- Relator(a)
- Ministro Reynaldo Soares da Fonseca
- Órgão julgador
- Quinta Turma
- Data do julgamento
- 27/11/2018
- Data de publicação
- 10/12/2018
STJ – Acórdão, Rel. Ministro Reynaldo Soares da Fonseca, Quinta Turma, j. 27/11/2018, p. 10/12/2018
RECURSO ORDINÁRIO EM HABEAS CORPUS. TRÁFICO ILÍCITO DE ENTORPECENTES E PORTE ILEGAL DE ARMA DE FOGO DE USO RESTRITO. PRISÃO PREVENTIVA. RISCO DE REITERAÇÃO (RÉU QUE RESPONDE A OUTRAS AÇÕES PENAIS).

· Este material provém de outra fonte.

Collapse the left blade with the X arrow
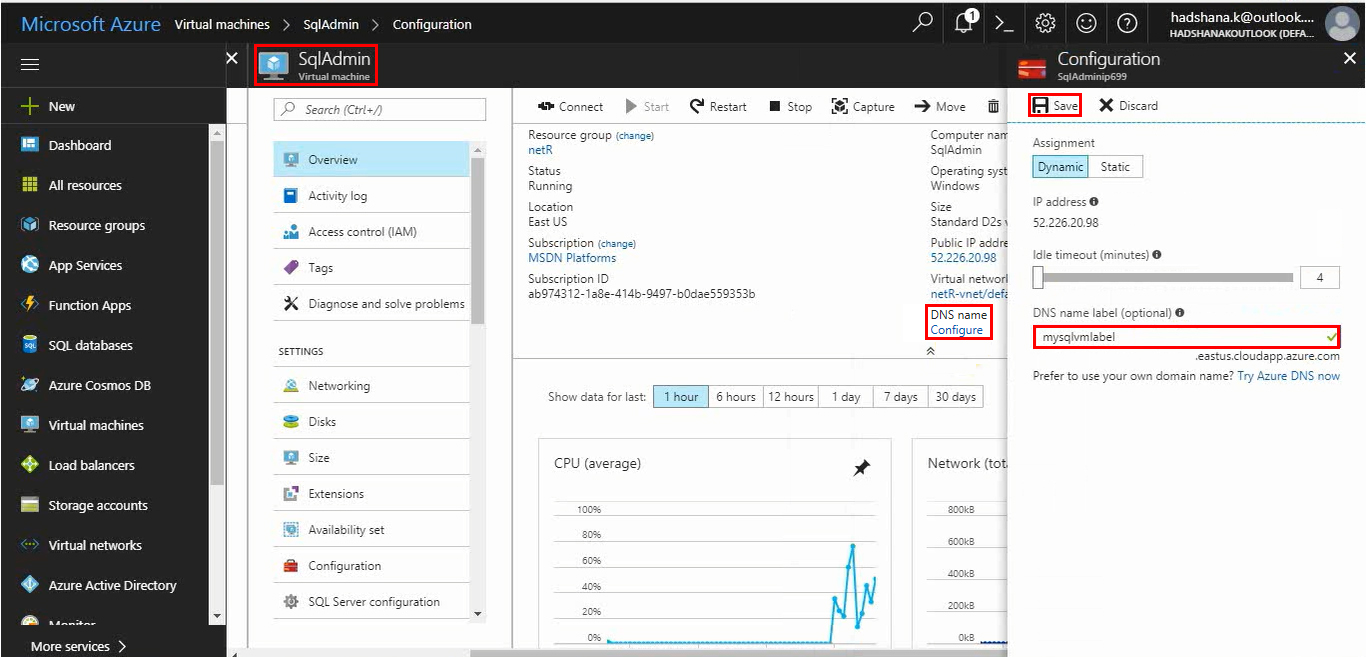 coord(231,57)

GRAVIDADE CONCRETA DO DELITO. PROTEÇÃO DA ORDEM PÚBLICA. CONDIÇÕES PESSOAIS FAVORÁVEIS. IRRELEVÂNCIA. RECURSO DESPROVIDO. 1. Para a decretação da prisão preventiva é indispensável a demonstração da existência da prova da materialidade do crime e a presença de indícios suficientes da autoria. Exige-se, mesmo que a decisão esteja pautada em lastro probatório, que se ajuste às hipóteses excepcionais da norma em abstrato (art. 312 do CPP), demonstrada, ainda, a imprescindibilidade da medida. Precedentes do STF e STJ. 2. A prisão preventiva encontra-se suficientemente justificada na necessidade de garantia da ordem pública, em razão da periculosidade do recorrente, evidenciada (i) pelo efetivo risco de voltar a cometer delitos, porquanto o mesmo já responde por outras ações penais e (ii) pela gravidade concreta do delito, pois, além de 80g de maconha, foram apreendidos com o recorrente 35 munições calibre 9mm e 1 carregador aparentando ser de metralhadora 9 mm. A prisão preventiva foi decretada para garantia da ordem, em razão da gravidade concreta do delito e do risco de reiteração criminosa. Precedentes. 3. As condições subjetivas favoráveis do recorrente, por si sós, não obstam a segregação cautelar, quando presentes os requisitos legais para a decretação da prisão preventiva. 4. Mostra-se indevida a aplicação de medidas cautelares diversas da prisão, quando evidenciada a sua insuficiência para acautelar a ordem pública. 5. Recurso desprovido. (RHC n. 104.415/AL, relator Ministro Reynaldo Soares da Fonseca, Quinta Turma, julgado em 27/11/2018, DJe de 10/12/2018.)